Wie gesagt, das hat sich eben alles natürlich ergeben. Wir hören ständig über unsere ersten beiden Alben so Sachen wie „Das war euer bestes Werk“. Ich glaube das hat damit zu tun, dass speziell unser Debüt noch so roh und ursprünglich gewesen ist. Da hat noch so eine Art jugendlicher Spirit drin gesteckt, von wegen „OMG! Wir machen ein Album!“, und „Oh, das Riff ist gut, wie wäre es, wenn wir es mit dem und dem Riff kombinieren?“ (lacht) Das funktioniert manchmal einfach am besten, anstatt zu sehr über die eigene Musik nachzudenken. Und es hat den Nebeneffekt, dass es auf Sender- und Empfänger-Seiten gleichermaßen Spaß macht.

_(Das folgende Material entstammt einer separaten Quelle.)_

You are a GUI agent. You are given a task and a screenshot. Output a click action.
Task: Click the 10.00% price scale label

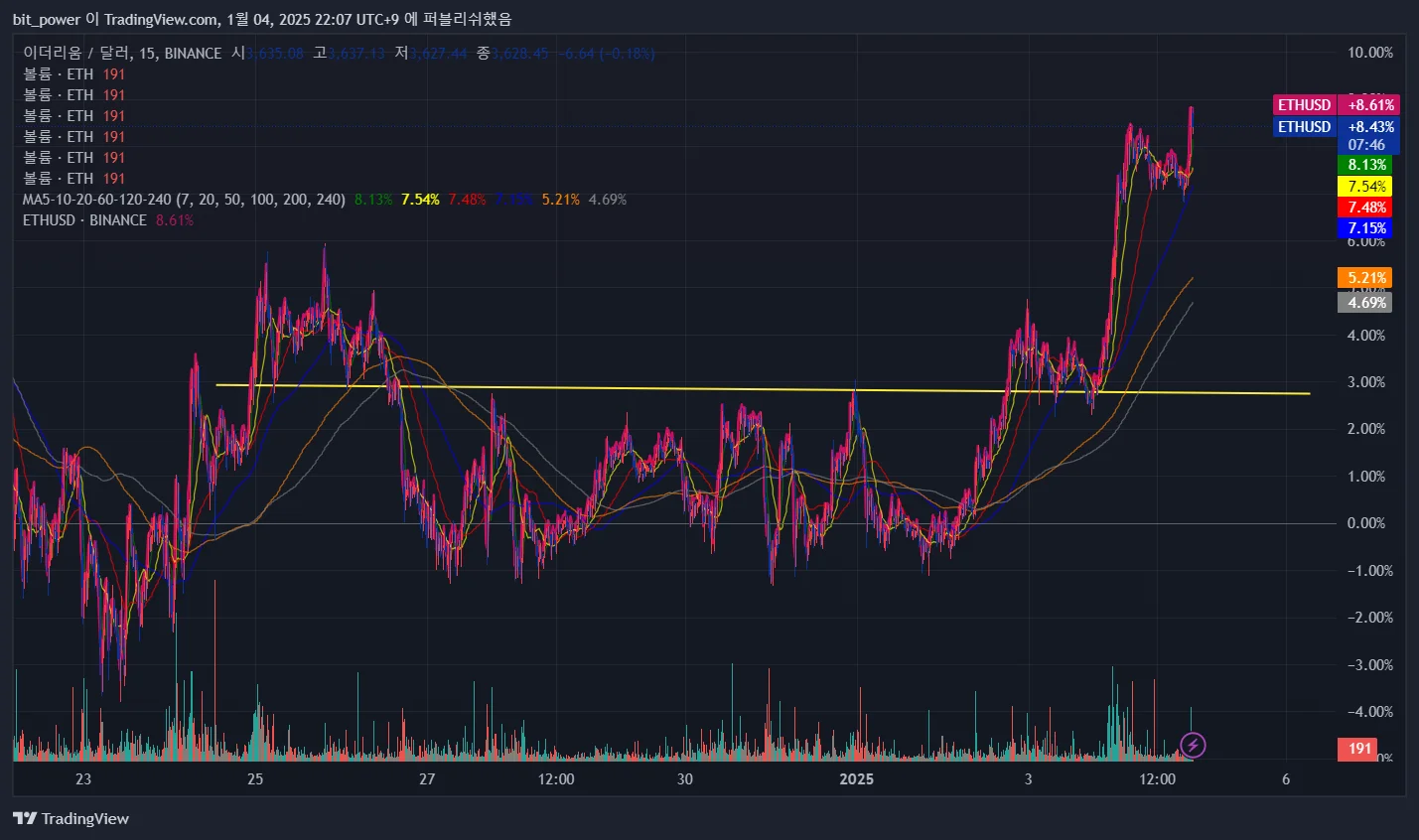[x=1369, y=53]
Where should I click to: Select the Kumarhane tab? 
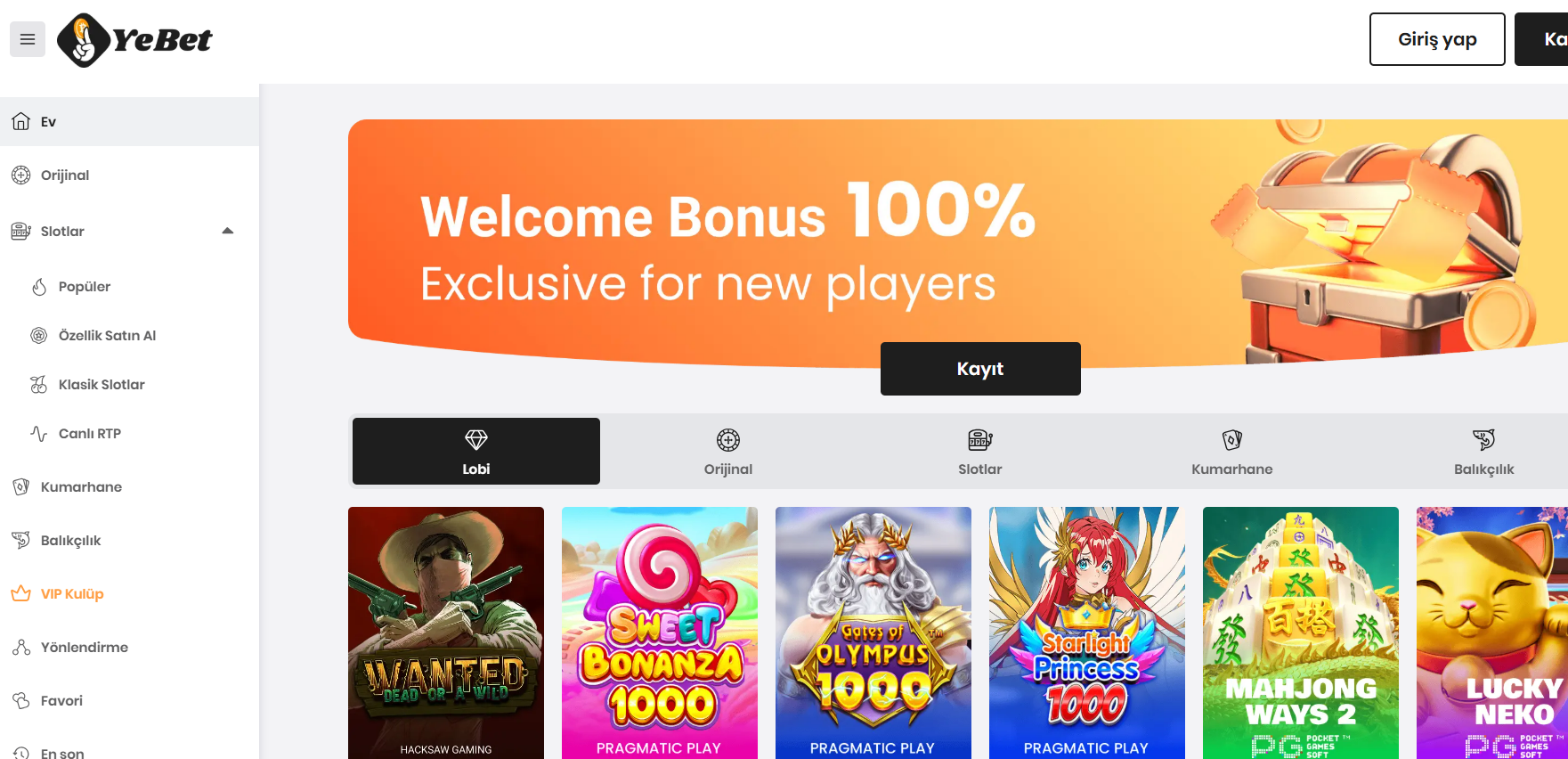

Aber irgendwann kommst du halt an einen Punkt, wo diese Spontanität an ihre kreativen Grenzen gerät, da dich diese Tollkühnheit eben künstlerisch nur für beschränkte Zeit voranbringt. Dann stehst du vor der Wahl, entweder so wie bisher weiter zu machen und Gefahr zu laufen, dich zu wiederholen, oder dich eben gewinnbringend weiter zu entwickeln, möglicherweise aber dein Publikum zu vergraulen – beide Wege sind mit Risiken verbunden. Irgendwann musst du den Anspruch irgendwie in deine Musik holen oder dir zumindest eingestehen, dass diese Art der Dynamik Zeit und Arbeit einfordert, die man als Künstler hineinstecken muss.
Wenn wir in das Studio oder in den Proberaum gehen, um unser Material auszuarbeiten, dann komme ich mir vor, als würde ich in eine Classic-Rock-Manufaktur gehen. Da ist so viel Inspiration und soviel Potential. Und alles wartet darauf, irgendwie verwertet zu werden. Aber es geht nicht einfach nur darum, irgendetwas daraus zu machen, sonst wäre es eine normale Fabrik. Es geht mehr darum, die passenden Teile zu finden und zusammen zu setzen, wie bei einem Puzzle. Diese Teile sind in ihrer Rohform in unseren Köpfen vorhanden und benötigen zunächst durch Musikalität eine konkrete Form, bevor wir sie verwenden können. In der Hinsicht haben wir den Anspruch in unseren Sound geholt. Aber ich denke nicht, dass wir da stets nach Perfektion streben. Da bleibt immer etwas Raum zum Atmen.
Ich denke das ist ein Schlüsselfaktor, warum THE NIGHT FLIGHT ORCHESTRA so gut ankommt. Eure Musik ist einerseits anspruchsvoll und vielschichtig strukturiert, andererseits dabei sehr leichtfüßig und elegant.
Danke für das Kompliment. „Eleganz“ ist mir bei der Musik noch nicht in den Sinn gekommen. Aber ich denke, dass das ein passendes Attribut für unseren Sound ist.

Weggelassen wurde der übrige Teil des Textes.